Collection entries:
>>>
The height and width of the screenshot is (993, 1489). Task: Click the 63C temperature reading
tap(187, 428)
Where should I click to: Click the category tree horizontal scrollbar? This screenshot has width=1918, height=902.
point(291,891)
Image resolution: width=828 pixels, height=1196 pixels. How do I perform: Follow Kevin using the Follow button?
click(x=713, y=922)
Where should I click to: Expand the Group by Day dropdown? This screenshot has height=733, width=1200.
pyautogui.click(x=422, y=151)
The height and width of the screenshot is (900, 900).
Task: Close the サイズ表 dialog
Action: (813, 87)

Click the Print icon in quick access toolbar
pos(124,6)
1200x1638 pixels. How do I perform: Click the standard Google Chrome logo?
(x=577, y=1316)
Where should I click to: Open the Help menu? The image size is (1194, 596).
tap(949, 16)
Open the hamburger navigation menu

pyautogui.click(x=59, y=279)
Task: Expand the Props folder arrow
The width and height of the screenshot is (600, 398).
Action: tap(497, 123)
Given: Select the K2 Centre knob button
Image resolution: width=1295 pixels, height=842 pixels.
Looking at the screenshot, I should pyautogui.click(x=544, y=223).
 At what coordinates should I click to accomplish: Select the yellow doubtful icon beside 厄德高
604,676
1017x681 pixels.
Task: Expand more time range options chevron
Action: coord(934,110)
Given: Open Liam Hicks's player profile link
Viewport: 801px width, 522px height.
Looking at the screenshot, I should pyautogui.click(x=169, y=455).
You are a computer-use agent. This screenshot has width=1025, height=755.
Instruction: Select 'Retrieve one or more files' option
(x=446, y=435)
<<<
What the exercise asks:
Your answer must consist only of the lines from the one containing "Instruction: Select 'Retrieve" through the last line of the data above, both included, exactly as written.

Result:
Instruction: Select 'Retrieve one or more files' option
(x=446, y=435)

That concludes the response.